В настоящее время я написал несколько, с которыми я столкнулся, и я добавлю их позже, когда столкнусь с ними. Долгосрочное обновление.
L2 loss
Среднеквадратичная потеря
фронтЭто позволит вам отменить, когда вы ищете вывод.
-
зеленый
-
Розовый - четверичная функция, т.е.Следуйте нормальному распределению (распределение Гаусса)
-
Желтый — это градиент функции потерь, линейная функция, проходящая через начало координат. Во время градиентного спуска параметры обновляются в направлении отрицательного градиента. Таким образом, производная определяет, как градиентный спуск обновляет параметры.
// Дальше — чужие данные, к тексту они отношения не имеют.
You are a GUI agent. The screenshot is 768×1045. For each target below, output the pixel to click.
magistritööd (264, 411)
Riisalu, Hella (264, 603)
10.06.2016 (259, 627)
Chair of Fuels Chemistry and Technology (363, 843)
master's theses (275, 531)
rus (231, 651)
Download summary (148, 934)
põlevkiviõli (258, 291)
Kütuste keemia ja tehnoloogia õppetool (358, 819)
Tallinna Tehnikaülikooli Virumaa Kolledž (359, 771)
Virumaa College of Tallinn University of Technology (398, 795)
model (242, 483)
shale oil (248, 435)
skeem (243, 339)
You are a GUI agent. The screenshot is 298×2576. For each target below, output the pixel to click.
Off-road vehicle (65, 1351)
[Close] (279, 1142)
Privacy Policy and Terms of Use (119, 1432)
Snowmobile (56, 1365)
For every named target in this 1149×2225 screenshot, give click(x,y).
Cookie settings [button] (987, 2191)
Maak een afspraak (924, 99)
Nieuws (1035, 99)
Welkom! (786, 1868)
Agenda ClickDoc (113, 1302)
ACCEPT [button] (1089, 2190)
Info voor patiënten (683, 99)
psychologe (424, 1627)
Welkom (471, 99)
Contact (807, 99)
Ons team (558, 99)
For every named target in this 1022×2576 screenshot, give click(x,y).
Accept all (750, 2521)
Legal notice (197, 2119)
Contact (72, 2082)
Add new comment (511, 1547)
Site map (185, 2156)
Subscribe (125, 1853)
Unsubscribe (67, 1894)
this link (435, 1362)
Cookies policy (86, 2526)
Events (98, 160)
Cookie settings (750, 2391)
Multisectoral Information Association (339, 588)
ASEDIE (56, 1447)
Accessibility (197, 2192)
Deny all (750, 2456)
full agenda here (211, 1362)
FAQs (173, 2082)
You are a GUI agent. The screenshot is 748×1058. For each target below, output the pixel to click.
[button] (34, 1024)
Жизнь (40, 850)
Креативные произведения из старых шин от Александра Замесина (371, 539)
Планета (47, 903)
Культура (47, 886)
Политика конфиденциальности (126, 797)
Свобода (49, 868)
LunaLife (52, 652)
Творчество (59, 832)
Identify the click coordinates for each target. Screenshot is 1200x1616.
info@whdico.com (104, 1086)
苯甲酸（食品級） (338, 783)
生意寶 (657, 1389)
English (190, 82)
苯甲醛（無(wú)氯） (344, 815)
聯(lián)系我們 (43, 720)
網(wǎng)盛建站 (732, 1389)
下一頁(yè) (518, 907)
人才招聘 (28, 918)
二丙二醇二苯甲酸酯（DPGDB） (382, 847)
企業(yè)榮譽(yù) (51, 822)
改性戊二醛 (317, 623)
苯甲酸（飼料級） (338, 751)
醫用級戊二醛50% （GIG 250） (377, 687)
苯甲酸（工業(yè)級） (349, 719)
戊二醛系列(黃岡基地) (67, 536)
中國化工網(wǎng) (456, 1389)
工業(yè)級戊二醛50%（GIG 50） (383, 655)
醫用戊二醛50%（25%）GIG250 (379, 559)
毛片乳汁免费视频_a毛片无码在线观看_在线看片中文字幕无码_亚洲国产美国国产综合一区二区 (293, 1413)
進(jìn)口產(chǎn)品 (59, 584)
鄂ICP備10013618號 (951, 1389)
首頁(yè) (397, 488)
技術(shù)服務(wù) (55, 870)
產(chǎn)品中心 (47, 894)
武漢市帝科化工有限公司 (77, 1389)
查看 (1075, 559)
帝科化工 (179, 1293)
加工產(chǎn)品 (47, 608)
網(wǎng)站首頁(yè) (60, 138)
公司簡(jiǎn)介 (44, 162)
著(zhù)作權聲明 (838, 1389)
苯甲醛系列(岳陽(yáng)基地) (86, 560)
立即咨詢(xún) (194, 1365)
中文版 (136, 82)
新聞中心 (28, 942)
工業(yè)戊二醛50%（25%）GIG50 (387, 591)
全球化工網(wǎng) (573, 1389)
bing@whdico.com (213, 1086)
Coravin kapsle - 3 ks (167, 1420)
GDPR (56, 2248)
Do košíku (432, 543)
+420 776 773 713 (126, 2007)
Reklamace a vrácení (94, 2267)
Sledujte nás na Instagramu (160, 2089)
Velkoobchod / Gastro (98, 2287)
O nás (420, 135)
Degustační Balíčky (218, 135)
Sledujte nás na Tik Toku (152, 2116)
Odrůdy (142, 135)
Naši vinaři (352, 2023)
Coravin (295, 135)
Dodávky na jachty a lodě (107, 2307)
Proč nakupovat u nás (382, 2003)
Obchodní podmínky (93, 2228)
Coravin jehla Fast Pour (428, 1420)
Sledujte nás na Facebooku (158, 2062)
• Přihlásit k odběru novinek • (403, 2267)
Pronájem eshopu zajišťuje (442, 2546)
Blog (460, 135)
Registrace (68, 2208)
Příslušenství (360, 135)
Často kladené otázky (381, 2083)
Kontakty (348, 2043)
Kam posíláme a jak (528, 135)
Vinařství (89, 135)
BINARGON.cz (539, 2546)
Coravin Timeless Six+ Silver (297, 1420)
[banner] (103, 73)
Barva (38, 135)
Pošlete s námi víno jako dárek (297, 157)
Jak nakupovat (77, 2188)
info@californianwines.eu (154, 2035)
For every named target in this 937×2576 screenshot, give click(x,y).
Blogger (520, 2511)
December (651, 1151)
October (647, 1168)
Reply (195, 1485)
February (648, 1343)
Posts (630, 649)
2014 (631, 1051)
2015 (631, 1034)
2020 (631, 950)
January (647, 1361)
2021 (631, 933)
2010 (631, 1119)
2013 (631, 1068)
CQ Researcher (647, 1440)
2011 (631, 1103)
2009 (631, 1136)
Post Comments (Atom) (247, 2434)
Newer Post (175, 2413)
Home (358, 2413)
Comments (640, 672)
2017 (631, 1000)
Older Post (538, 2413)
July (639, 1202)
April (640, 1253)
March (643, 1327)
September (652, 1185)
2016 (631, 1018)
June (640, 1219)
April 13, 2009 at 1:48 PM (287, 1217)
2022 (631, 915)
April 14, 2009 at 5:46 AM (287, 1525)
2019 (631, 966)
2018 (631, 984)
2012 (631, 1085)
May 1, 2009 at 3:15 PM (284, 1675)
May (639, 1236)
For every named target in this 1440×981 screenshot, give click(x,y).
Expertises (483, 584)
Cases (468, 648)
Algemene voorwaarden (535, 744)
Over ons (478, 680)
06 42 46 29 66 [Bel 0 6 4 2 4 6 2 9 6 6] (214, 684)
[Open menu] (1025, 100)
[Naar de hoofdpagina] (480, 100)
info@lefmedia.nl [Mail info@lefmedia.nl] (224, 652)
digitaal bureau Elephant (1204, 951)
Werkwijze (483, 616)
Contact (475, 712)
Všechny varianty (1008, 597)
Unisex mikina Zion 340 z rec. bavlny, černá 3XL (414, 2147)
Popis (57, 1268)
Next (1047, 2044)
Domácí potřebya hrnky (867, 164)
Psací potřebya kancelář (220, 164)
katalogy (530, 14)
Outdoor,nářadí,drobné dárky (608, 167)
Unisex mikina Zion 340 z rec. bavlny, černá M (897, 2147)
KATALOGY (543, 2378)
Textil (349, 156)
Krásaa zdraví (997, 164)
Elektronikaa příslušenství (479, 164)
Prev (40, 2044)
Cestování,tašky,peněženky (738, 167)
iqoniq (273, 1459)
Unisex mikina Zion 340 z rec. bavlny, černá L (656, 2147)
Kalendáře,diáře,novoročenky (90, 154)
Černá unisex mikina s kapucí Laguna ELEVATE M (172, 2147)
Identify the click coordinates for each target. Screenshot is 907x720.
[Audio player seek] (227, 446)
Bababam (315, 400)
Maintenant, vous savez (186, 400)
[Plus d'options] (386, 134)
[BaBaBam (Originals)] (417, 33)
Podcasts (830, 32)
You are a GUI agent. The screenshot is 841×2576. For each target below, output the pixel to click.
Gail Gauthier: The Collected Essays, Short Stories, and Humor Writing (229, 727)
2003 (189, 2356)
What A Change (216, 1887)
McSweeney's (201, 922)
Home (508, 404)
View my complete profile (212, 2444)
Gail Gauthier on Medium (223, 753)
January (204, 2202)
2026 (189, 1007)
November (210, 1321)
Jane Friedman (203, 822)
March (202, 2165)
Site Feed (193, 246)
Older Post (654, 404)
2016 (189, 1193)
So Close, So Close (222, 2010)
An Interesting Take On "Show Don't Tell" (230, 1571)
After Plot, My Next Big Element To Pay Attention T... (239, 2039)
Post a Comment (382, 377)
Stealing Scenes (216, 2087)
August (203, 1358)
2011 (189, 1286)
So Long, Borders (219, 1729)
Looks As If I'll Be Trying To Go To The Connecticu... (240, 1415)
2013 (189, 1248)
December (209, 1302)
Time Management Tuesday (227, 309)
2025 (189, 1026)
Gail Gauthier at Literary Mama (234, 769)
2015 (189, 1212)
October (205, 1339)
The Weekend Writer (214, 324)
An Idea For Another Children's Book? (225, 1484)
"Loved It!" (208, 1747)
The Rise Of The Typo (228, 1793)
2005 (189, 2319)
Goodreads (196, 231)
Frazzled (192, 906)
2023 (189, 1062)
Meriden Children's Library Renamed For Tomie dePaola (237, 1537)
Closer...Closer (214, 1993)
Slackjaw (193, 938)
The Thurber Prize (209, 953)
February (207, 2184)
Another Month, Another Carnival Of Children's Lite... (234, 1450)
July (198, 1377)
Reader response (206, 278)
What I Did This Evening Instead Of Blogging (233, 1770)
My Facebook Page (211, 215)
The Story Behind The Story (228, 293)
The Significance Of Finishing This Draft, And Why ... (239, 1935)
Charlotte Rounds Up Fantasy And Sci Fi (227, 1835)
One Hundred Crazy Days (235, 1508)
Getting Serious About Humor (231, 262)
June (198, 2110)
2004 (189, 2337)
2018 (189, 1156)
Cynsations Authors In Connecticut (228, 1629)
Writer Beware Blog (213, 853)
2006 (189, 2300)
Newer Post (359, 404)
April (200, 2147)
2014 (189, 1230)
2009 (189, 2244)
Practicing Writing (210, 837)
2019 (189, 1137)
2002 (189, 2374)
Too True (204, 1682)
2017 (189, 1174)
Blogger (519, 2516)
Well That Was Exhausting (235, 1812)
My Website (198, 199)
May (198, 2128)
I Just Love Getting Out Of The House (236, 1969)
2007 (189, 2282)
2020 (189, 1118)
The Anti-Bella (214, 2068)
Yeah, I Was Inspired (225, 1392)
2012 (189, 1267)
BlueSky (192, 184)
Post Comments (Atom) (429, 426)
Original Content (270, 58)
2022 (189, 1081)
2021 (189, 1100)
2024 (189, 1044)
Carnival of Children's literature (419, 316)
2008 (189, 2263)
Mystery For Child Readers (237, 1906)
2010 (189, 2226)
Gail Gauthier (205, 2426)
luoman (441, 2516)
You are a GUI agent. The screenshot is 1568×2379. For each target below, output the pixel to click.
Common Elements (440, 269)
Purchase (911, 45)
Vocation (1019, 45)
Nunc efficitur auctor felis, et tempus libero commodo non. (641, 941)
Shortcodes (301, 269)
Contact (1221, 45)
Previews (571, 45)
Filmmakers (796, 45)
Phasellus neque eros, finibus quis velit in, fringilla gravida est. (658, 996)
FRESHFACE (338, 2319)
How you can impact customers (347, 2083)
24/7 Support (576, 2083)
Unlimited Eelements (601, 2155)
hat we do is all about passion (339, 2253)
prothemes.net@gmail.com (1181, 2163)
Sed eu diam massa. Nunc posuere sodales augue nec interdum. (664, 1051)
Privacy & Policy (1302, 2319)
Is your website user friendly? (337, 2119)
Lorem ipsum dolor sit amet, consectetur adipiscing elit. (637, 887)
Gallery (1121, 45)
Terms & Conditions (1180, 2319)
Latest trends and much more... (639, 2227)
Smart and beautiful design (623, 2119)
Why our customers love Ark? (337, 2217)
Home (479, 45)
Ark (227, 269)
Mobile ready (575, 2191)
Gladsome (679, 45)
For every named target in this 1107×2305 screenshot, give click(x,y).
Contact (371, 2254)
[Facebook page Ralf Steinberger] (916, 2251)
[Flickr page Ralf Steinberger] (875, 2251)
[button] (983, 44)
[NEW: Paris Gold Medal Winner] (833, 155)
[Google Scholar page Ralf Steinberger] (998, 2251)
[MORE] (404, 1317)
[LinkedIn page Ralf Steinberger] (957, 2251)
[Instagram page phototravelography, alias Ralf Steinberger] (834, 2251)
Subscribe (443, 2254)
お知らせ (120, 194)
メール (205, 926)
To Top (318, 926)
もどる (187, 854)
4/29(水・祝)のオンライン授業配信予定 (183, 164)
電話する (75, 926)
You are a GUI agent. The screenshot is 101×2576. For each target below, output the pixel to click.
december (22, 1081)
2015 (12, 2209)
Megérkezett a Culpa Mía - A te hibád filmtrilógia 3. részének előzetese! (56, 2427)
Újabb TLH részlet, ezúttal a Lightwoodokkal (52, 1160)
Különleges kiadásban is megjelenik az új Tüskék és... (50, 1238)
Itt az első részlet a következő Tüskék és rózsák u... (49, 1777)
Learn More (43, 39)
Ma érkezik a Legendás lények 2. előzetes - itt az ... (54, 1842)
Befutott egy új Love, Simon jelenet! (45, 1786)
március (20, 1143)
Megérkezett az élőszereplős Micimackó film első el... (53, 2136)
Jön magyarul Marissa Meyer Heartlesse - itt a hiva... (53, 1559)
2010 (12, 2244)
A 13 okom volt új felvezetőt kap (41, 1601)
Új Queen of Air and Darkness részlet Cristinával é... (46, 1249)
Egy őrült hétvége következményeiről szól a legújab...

Когда прогнозируемое значение далеко от фактического значения, градиент относительно велик, и диапазон обновления параметра также велик.Когда градиент уменьшается, диапазон обновления параметра также становится все меньше и меньше.
Это нехорошо, может быть, мы не хотим кардинально обновлять параметры, когда находимся далеко от дальней точки.
L1 loss
Функция потери абсолютного значения
- фиолетовый
- синий - его четвертичная функция
- Зеленый — это градиент, а интервал равен ±1. Обновления веса стабильны, но не могут быть получены в нуле и могут быть нестабильны в конце оптимизации.
Huber's Robust loss
Потеря Хаббла
Сочетает в себе преимущества первых двух.
Когда разница между прогнозируемым значением и фактическим значением относительно велика, используется ошибка абсолютного значения за вычетомдля соединения изображений. Квадрат ошибки используется, когда прогнозируемое значение близко к истинному значению.
Таким образом, веса могут обновляться равномерно, когда расстояние относительно большое, а градиент становится все меньше и меньше в конце оптимизации, и оптимизация становится более плавной.